DATA606 - Inference for Categorical Data

March 11, 2020

Announcements

We switch to Zoom next week. Look for the link on the Meetups page. I will also post it in Slack.

Presentations

5.3 Abdellah, Ait Elmouden
5.5 Devin Teran
5.13 Dmitriy Burtsev
5.29 James Williams

Example

Two scientists want to know if a certain drug is effective against high blood pressure. The first scientist wants to give the drug to 1,000 people with high blood pressure and see how many of them experience lower blood pressure levels. The second scientist wants to give the drug to 500 people with high blood pressure, and not give the drug to another 500 people with high blood pressure, and see how many in both groups experience lower blood pressure levels. Which is the better way to test this drug?

500 get the drug, 500 don’t

Survey of Americans

The GSS asks the same question, below is the distribution of responses from the 2010 survey:

Response	n
All 1000 get the drug	99
500 get the drug 500 don’t	571
Total	670

Parameter of Interest

Parameter of interest: Proportion of all Americans who have good intuition about experimental design.
\[p(population\; proportion)\]
Point estimate: Proportion of sampled Americans who have good intuition about experimental design.
\[\hat{p}(sample\; proportion)\]

Inference for a proportion

What percent of all Americans have good intuition about experimental design (i.e. would answer “500 get the drug 500 don’t?”

Using a confidence interval \[point\; estimate \pm ME\]
We know that ME = critical value x standard error of the point estimate. \[SE_{\hat{p}} = \sqrt{\frac{p(1-p)}{n}}\]

Central limit theoreom for proportions

Sample proportions will be nearly normally distributed with mean equal to the population mean, p, and standard error equal to $\sqrt{\frac{p(1-p)}{n}}$.

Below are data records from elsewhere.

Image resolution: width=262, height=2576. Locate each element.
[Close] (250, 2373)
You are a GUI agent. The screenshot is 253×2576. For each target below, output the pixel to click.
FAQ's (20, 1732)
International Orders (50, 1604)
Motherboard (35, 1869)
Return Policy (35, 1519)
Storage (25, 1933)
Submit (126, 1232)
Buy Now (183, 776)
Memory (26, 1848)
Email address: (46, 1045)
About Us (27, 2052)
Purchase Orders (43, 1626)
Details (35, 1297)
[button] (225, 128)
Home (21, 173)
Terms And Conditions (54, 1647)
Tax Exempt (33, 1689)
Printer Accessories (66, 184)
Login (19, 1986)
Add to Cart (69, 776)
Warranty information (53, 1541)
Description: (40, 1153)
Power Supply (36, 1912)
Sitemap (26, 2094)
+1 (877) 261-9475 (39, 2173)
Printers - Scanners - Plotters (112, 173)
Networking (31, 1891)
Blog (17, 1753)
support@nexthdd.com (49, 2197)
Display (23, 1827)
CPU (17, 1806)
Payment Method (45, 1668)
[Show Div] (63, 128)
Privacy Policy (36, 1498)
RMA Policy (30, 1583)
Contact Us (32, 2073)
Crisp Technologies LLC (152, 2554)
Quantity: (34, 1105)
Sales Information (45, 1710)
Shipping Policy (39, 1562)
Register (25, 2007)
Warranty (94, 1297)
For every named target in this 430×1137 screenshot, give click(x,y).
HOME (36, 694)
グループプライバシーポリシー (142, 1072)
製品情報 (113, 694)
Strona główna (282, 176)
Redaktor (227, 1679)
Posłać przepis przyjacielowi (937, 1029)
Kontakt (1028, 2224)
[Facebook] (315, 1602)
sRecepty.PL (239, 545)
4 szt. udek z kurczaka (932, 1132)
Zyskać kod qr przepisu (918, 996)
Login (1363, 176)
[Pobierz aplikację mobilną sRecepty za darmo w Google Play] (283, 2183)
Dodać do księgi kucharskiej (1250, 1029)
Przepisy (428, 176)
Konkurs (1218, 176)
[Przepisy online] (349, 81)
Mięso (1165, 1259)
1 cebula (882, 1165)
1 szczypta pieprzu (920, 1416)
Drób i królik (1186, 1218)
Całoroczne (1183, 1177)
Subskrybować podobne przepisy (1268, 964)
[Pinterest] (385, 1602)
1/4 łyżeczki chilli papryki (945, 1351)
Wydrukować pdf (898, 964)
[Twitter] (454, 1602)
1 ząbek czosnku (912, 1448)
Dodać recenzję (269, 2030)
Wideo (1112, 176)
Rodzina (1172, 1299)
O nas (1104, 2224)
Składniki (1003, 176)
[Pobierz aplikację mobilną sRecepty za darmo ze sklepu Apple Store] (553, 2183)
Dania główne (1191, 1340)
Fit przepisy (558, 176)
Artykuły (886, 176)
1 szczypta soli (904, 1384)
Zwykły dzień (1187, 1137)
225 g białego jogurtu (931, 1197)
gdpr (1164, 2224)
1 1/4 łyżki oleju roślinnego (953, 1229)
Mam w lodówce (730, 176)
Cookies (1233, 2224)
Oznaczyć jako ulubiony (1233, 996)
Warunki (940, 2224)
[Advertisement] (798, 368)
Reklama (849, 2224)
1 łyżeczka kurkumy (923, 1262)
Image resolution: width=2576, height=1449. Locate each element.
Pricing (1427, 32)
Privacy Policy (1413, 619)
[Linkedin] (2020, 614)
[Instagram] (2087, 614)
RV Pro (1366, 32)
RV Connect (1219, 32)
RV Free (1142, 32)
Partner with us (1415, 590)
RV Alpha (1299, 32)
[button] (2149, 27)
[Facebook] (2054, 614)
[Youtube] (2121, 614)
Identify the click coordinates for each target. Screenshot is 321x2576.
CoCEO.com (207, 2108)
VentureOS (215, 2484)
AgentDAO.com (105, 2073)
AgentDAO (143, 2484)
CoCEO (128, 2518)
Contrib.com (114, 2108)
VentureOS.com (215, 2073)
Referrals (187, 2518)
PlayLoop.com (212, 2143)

\[\hat { p } \sim N\left( mean=p,SE=\sqrt { \frac { p(1-p) }{ n } } \right) \]

This is true given the following conditions:

independent observations
at least 10 successes and 10 failures

Back to the Survey

571 out of 670 (85%) of Americans answered the question on experimental design correctly.
Estimate (using a 95% confidence interval) the proportion of all Americans who have good intuition about experimental design?

Given: $n = 670$, $\hat{p} = 0.85$.

Conditions:

Independence: The sample is random, and 670 < 10% of all Americans, therefore we can assume that one respondent’s response is independent of another.
Success-failure: 571 people answered correctly (successes) and 99 answered incorrectly (failures), both are greater than 10.

Calculating Confidence Interval

Given: $n = 670$, $\hat{p} = 0.85$.

\[0.85 \pm 1.96 \sqrt{\frac{0.85 \times 0.15}{670}} = \left(0.82,\; 0.88\right)\]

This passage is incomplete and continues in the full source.